The effects of inhibiting the activation of hepatic stellate cells by lignan components from the fruits of Schisandra chinensis and the mechanism of schisanhenol

Liver fibrosis is a pathological manifestation induced by chronic liver injury and may cause cirrhosis and liver cancer with the chronic progression of fibrosis. During the onset and progression of liver fibrosis, the activation of hepatic stellate cells (HSCs) is the core mechanism for the secretion of many extracellular matrices to induce fibrosis. Lignans are reportedly the main effective components of Schisandra chinensis with good anti-fibrosis effects. In this study, we compared the inhibiting effects of the seven lignan components from S. chinensis on HSC activation. We found that the seven lignans inhibited the activation of human HSCs (LX-2) in various degrees. Among all lignans, schisanhenol showed the best effect in inhibiting the activation of LX-2 with a dose-effect relationship.
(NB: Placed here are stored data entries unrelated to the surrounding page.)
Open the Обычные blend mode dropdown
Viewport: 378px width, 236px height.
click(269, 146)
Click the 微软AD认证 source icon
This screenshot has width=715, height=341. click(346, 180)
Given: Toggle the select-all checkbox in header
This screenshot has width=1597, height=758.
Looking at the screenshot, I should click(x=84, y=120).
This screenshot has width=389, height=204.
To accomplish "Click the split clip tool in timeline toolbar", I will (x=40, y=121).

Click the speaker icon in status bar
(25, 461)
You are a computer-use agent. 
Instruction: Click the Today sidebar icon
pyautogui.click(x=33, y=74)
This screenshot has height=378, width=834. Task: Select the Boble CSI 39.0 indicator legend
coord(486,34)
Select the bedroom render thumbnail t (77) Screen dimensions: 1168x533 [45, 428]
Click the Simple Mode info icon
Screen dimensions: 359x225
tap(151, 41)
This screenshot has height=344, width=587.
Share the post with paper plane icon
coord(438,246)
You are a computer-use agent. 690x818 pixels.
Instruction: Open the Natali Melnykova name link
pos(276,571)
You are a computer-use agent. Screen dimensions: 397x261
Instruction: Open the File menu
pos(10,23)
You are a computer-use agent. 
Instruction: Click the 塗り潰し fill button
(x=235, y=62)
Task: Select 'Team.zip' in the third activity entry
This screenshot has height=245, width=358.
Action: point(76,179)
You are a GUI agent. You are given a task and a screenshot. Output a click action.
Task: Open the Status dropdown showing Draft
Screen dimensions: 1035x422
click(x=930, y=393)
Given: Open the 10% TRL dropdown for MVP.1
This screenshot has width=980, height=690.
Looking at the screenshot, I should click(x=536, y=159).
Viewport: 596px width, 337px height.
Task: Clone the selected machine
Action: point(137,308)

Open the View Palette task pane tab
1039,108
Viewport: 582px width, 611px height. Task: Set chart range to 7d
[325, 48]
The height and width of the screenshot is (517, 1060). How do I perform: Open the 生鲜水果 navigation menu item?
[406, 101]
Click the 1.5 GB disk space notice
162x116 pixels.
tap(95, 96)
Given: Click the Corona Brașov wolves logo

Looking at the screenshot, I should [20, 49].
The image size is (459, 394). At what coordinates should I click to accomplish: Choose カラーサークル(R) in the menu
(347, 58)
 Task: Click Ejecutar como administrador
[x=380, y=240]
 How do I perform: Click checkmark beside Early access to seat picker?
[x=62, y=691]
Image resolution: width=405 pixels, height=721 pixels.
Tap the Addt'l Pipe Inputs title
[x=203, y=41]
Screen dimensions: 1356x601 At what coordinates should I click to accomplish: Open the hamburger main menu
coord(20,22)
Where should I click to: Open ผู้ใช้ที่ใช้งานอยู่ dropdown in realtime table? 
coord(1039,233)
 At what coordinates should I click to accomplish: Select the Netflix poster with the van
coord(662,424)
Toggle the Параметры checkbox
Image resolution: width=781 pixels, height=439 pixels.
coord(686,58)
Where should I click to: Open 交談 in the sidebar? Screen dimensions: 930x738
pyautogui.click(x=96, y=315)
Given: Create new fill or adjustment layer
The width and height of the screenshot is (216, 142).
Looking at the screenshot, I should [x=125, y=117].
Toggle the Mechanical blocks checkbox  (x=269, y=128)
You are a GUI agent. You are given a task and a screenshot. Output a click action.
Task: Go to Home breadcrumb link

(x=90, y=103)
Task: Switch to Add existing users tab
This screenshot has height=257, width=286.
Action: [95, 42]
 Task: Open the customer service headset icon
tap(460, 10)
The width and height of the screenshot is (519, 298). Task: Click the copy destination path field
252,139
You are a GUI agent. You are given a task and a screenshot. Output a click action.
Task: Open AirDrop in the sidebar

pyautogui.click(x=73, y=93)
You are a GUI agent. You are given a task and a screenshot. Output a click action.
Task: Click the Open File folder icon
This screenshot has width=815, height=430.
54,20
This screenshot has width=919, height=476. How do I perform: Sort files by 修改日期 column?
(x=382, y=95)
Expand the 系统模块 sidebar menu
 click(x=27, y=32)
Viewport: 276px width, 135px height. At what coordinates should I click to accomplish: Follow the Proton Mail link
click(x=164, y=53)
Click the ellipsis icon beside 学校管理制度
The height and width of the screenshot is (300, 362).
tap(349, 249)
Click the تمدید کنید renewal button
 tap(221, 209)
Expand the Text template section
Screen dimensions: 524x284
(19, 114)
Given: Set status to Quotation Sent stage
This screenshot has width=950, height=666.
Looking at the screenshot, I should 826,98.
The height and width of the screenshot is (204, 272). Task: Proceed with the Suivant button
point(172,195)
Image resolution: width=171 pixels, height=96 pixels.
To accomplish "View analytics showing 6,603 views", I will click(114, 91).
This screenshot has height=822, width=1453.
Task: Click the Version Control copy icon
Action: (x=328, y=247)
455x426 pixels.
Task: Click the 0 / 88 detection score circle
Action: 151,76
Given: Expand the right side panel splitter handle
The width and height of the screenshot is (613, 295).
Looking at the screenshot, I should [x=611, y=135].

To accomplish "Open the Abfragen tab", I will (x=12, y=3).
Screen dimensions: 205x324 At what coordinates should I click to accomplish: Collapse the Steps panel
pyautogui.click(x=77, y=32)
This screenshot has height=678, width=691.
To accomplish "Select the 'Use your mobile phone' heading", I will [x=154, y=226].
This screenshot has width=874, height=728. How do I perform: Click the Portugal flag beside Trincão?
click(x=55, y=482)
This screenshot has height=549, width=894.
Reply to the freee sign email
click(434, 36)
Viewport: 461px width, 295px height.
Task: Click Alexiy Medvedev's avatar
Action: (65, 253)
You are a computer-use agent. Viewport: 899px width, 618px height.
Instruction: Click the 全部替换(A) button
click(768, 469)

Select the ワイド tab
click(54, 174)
Sal also inhibited the phosphorylations of Smad1, Smad2, Smad3, extracellular regulated protein kinase (ERK), c-Jun N-terminal kinase (JNK), p38, and nuclear transcription factor-kappa B (NF-kappa B), as well as downregulated Smad4. All these findings suggested that schisanhenol may ameliorate liver fibrosis by inhibiting the transforming growth factor beta (TGF-beta)/Smad and mitogen-activated protein kinase (MAPK) signaling pathways. Remarkably, schisanhenol may be a potential anti-liver fibrosis drug and warrants further research.